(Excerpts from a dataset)
Segment Open
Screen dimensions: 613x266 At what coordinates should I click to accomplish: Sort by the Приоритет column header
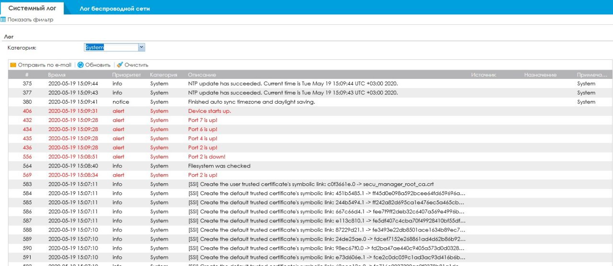126,75
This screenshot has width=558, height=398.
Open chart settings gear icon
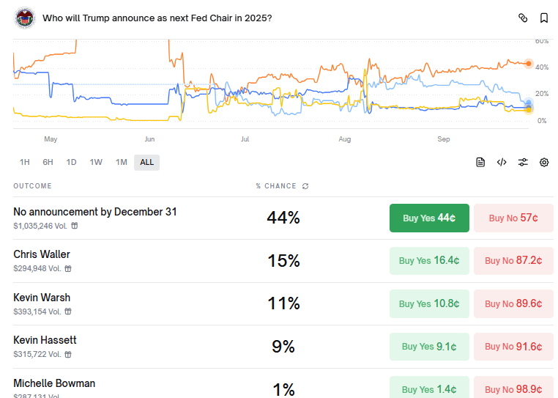click(544, 162)
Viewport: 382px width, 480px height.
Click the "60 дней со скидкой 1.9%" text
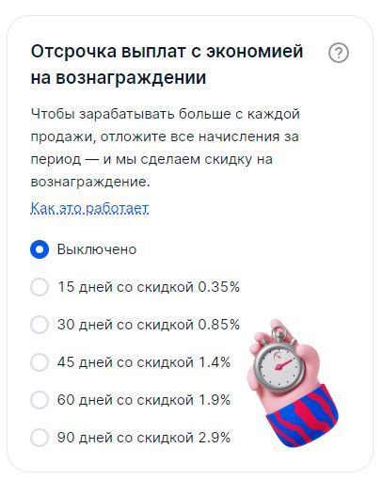144,400
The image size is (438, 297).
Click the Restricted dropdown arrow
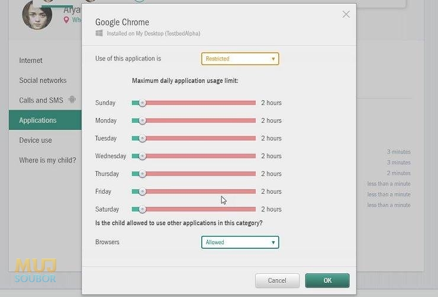point(273,59)
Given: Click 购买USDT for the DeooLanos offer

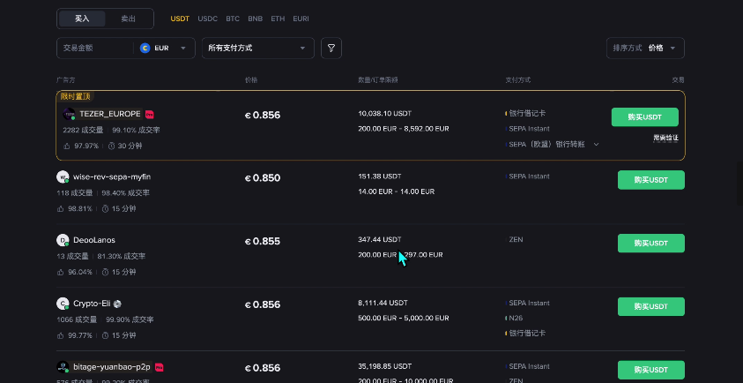Looking at the screenshot, I should [650, 244].
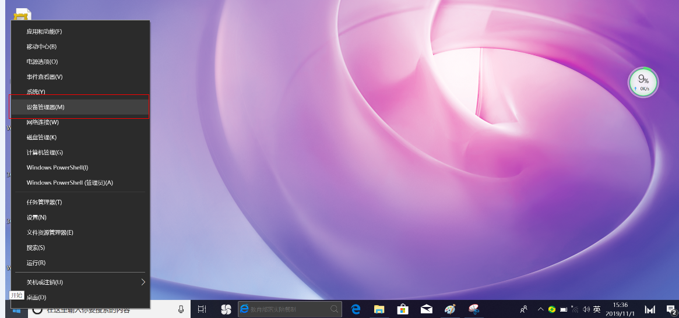Open Paint palette icon on taskbar

pyautogui.click(x=450, y=309)
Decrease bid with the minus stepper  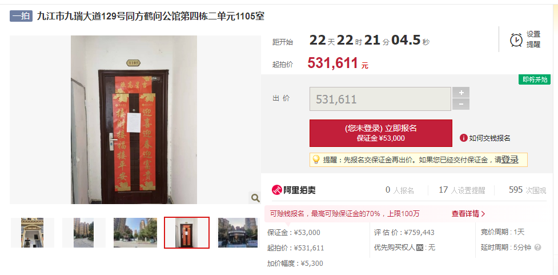(x=461, y=105)
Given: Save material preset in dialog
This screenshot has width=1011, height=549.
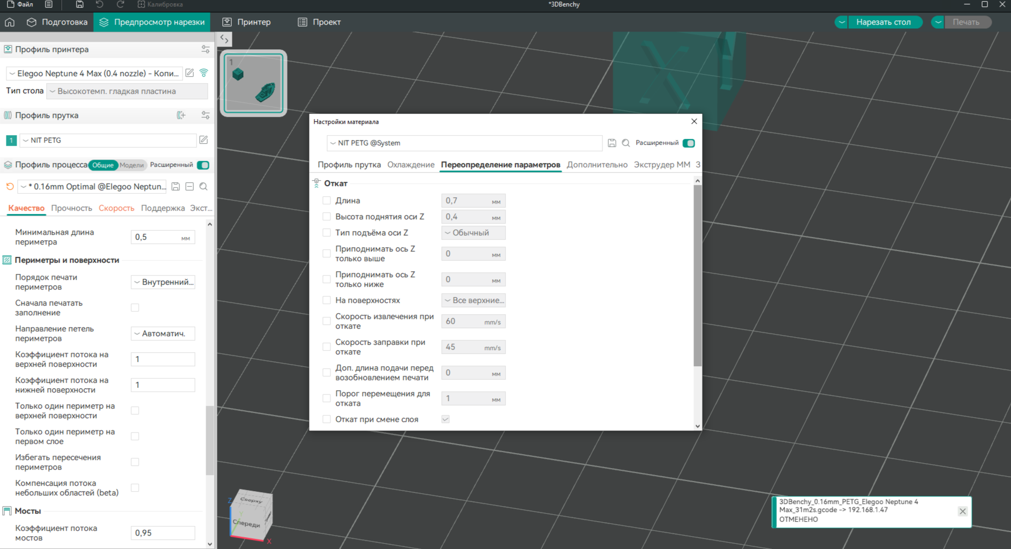Looking at the screenshot, I should coord(612,143).
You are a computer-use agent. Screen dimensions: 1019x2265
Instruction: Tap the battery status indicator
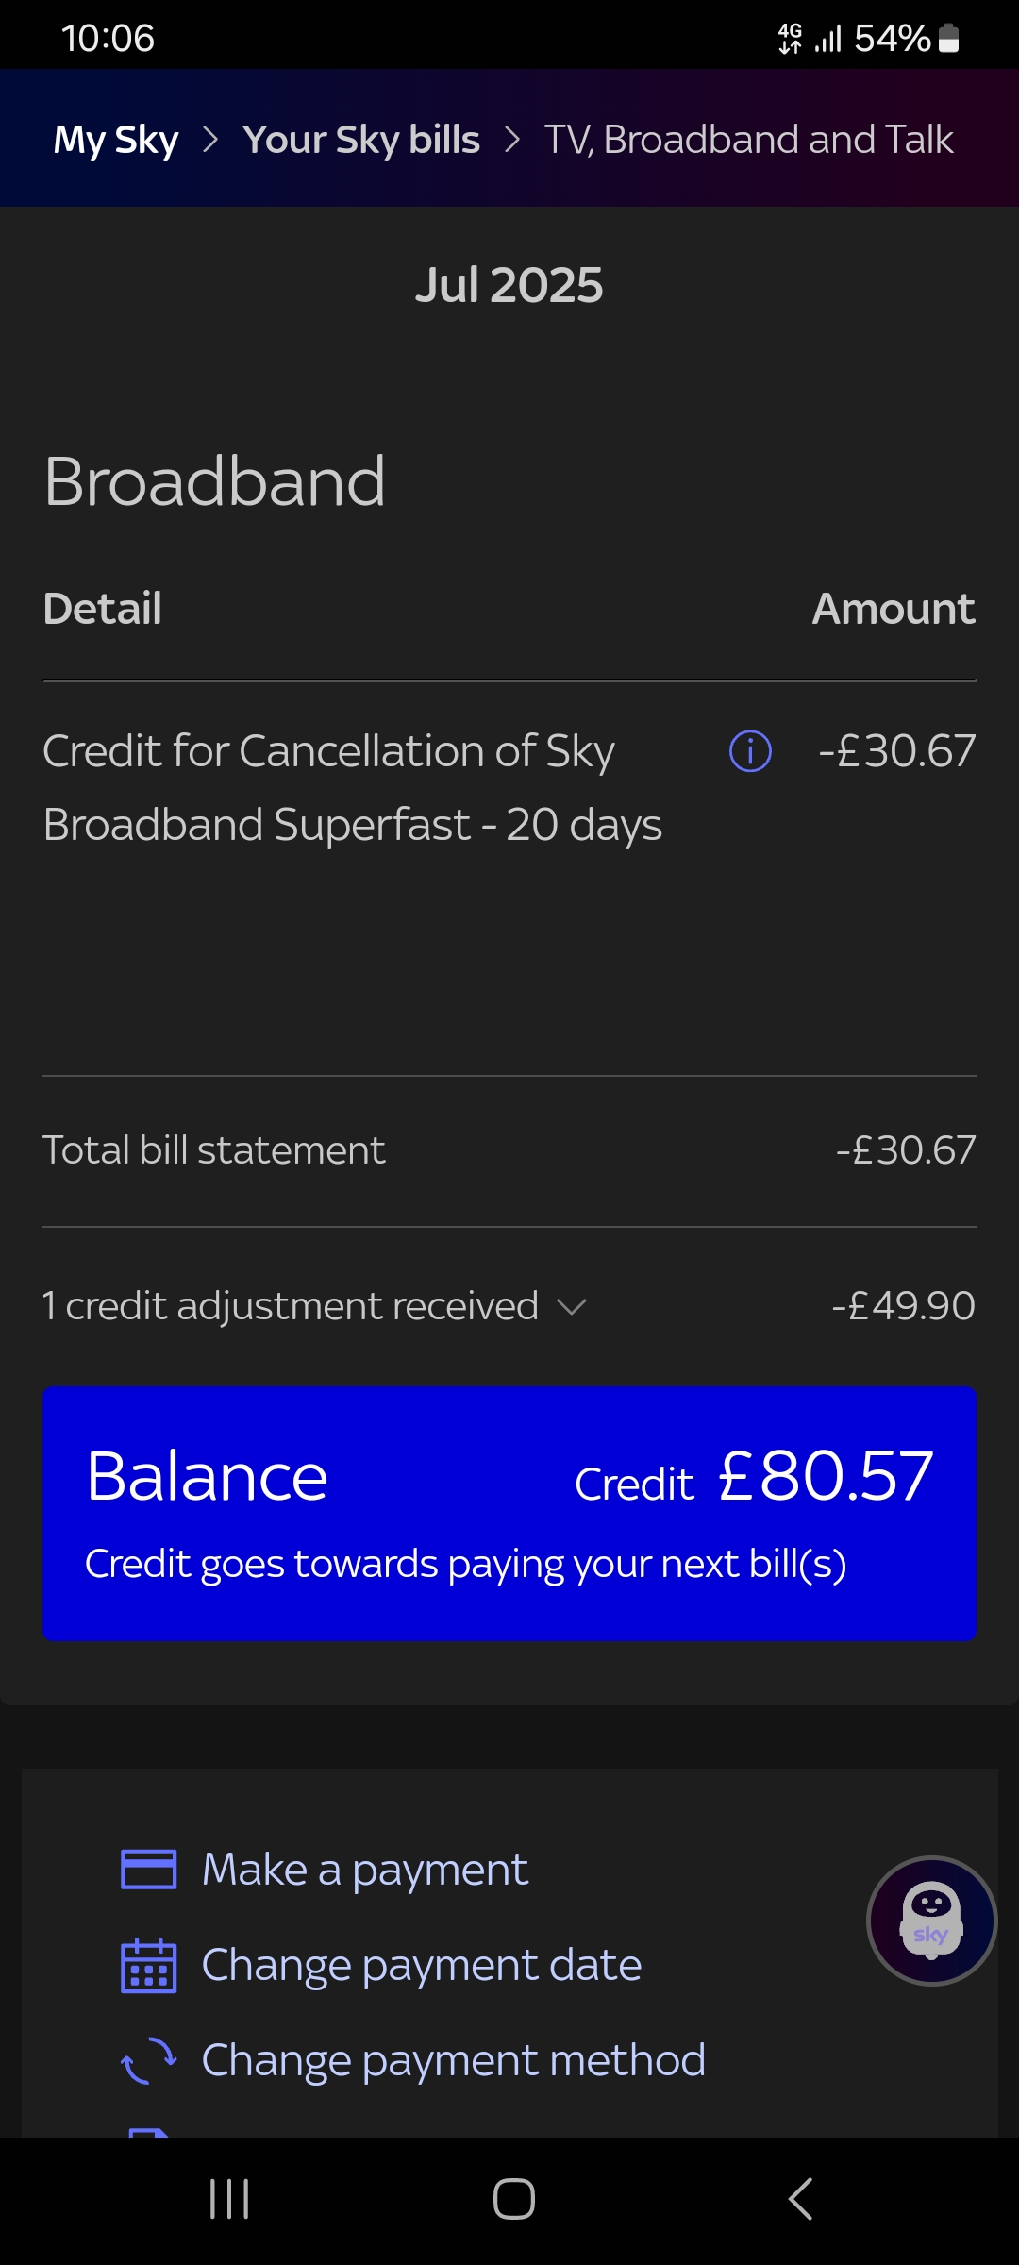pos(949,39)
Segment Closed
Directions
Find the line holding "This screenshot has width=1011, height=549." in the data above. Retype it and every later line exactly, through the end, but not the pictures.

Solution to the problem
This screenshot has width=1011, height=549.
Looking at the screenshot, I should coord(612,143).
You are a computer-use agent. Screen dimensions: 1019x2265
Instruction: Tap the battery status indicator
pos(949,39)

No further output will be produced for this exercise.